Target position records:
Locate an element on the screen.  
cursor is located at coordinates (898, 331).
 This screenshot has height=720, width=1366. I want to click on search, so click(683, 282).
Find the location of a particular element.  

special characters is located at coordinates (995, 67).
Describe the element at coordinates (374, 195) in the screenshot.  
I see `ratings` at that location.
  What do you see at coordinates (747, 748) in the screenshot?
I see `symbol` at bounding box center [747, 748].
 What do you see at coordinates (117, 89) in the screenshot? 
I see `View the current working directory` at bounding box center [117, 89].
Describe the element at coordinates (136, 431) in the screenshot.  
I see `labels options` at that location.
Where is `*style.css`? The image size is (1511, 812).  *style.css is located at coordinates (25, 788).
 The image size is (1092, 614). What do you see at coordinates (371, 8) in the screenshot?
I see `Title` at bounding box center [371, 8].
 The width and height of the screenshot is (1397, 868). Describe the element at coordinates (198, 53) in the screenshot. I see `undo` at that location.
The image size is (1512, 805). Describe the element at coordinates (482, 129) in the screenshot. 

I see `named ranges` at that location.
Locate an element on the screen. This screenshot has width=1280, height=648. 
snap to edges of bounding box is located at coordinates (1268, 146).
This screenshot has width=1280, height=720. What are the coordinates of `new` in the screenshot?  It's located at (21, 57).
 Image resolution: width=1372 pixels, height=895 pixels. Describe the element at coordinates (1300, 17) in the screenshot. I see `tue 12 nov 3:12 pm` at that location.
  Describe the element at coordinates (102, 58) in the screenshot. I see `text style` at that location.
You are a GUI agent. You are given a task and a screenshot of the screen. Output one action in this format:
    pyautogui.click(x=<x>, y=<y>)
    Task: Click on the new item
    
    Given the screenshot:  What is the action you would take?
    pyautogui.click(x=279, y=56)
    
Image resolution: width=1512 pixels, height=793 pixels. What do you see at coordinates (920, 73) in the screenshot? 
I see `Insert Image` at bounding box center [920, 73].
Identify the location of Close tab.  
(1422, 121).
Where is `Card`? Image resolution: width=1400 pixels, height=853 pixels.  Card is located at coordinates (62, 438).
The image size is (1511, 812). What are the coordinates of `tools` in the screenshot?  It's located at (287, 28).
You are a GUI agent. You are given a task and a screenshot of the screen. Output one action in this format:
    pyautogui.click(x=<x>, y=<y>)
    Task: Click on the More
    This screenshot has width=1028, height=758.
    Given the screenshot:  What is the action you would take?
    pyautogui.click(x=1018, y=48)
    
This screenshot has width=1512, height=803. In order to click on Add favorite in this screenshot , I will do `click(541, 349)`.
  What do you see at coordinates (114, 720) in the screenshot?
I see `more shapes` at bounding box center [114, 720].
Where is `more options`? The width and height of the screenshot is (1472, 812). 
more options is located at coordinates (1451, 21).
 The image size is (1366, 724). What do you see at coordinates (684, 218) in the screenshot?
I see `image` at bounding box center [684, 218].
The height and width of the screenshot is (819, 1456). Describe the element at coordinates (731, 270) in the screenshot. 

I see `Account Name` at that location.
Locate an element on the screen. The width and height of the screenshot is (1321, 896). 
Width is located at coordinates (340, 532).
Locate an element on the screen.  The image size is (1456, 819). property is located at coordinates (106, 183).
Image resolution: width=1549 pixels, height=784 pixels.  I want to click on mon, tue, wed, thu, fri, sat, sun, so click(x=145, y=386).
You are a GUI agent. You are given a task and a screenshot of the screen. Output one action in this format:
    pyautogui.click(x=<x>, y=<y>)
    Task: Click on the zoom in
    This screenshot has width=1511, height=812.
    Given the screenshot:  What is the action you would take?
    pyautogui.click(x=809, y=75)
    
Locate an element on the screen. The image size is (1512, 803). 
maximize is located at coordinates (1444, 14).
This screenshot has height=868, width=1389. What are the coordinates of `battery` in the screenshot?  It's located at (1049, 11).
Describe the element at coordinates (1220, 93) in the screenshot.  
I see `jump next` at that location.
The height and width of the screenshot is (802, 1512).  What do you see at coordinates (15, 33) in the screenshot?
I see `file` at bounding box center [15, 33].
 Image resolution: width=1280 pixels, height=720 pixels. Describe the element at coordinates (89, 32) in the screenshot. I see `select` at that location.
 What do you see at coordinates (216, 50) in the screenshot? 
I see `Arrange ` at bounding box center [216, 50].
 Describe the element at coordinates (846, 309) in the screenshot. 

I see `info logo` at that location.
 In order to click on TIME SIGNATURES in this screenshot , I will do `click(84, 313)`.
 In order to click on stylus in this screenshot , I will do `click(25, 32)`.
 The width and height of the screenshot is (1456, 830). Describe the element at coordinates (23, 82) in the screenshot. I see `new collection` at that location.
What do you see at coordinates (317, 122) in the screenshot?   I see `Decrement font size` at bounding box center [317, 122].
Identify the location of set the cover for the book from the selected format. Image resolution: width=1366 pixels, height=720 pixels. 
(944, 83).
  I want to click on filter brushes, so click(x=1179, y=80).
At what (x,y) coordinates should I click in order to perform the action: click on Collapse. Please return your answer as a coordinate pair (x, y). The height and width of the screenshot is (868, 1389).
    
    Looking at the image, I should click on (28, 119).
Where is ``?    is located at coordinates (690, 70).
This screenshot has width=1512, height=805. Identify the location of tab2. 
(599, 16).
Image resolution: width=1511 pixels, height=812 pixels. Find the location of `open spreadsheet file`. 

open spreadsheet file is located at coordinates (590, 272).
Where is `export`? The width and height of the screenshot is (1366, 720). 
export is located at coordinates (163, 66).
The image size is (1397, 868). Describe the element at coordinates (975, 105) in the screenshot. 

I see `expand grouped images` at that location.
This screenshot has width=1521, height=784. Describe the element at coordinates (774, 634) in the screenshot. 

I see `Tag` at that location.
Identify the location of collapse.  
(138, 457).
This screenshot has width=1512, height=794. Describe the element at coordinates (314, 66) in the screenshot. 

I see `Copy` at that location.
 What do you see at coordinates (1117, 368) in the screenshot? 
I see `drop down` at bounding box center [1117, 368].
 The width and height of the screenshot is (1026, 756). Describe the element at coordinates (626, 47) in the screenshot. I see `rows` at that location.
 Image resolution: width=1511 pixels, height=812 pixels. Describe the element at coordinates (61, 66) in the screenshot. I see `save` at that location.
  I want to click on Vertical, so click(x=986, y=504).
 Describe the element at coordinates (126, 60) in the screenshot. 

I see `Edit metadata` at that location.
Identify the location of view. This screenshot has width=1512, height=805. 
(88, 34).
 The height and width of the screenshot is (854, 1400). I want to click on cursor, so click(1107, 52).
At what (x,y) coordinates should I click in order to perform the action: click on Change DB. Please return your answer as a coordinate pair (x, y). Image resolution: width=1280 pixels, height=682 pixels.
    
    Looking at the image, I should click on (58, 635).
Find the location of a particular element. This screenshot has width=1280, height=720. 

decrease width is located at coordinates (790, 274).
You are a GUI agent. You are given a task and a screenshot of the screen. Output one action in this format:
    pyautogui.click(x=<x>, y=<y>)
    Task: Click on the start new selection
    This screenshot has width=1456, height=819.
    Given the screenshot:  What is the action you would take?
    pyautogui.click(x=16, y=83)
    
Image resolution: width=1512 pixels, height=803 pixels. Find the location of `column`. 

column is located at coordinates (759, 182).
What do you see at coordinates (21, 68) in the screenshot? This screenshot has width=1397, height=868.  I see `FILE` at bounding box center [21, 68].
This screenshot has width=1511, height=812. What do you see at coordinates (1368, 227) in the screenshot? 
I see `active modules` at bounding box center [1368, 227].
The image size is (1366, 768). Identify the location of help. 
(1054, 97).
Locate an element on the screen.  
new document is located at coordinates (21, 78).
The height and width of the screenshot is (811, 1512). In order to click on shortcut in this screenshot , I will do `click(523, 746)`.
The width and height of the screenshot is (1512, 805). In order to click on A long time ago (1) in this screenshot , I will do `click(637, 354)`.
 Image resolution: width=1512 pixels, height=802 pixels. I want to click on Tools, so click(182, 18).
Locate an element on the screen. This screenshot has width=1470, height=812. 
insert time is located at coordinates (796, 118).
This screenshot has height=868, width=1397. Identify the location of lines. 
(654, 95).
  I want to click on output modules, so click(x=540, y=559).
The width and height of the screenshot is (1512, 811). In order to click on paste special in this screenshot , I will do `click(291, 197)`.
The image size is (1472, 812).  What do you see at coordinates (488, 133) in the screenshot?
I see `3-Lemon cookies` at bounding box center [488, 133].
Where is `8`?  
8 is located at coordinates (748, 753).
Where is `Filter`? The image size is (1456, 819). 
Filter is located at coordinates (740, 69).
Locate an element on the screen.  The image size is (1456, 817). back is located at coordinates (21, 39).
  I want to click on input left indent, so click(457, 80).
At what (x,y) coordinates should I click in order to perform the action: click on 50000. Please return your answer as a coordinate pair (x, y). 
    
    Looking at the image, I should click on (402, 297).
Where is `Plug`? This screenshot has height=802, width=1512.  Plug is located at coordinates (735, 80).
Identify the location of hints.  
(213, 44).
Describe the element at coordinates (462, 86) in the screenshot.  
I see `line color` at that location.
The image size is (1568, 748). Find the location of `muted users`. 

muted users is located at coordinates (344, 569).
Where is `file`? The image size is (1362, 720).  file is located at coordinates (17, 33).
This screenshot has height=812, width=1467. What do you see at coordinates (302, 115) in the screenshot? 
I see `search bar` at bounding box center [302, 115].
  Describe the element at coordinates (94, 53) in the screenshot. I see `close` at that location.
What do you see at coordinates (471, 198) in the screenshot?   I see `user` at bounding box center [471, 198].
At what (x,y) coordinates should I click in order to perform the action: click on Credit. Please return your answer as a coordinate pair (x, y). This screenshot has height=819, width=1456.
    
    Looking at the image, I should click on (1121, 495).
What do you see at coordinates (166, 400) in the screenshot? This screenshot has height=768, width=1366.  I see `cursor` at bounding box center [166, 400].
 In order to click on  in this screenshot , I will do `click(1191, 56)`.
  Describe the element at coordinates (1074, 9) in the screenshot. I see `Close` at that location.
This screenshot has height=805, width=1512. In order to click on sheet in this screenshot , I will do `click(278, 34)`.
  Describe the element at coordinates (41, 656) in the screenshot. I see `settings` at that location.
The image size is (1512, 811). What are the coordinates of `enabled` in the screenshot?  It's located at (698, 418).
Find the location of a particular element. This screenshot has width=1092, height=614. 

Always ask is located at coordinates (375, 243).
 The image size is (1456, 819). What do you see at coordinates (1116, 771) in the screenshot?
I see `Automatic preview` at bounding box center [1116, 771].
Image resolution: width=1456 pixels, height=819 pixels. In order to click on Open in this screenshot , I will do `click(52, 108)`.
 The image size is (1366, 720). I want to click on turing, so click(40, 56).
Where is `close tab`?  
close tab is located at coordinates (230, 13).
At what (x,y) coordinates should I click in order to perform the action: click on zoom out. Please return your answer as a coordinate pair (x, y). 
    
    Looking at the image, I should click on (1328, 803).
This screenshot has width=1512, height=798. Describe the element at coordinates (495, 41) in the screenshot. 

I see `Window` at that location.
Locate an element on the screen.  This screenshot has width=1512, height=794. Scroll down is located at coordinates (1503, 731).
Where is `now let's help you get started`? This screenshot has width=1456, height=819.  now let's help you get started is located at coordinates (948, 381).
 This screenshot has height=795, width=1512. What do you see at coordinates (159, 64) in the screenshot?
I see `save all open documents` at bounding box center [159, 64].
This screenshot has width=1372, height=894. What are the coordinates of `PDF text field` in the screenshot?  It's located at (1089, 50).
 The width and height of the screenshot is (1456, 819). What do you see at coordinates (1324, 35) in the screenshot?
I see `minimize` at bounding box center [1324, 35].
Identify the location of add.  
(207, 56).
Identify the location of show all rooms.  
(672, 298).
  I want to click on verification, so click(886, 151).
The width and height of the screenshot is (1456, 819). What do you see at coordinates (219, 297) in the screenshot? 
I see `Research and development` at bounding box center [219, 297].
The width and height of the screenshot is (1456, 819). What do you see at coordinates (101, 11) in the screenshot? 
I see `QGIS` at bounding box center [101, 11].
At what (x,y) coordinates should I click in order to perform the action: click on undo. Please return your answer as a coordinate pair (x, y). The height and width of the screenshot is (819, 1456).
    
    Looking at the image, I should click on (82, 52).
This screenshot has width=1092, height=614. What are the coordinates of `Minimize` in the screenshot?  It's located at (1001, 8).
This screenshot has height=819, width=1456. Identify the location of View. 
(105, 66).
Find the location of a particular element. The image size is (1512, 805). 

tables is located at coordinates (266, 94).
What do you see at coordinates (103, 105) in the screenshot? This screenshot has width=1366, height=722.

**The problem**:
Find every line in the records above that contains the word "users" and copy each one out in full.

**Finished task**:
The image size is (1568, 748). Find the location of `muted users`. 
muted users is located at coordinates (344, 569).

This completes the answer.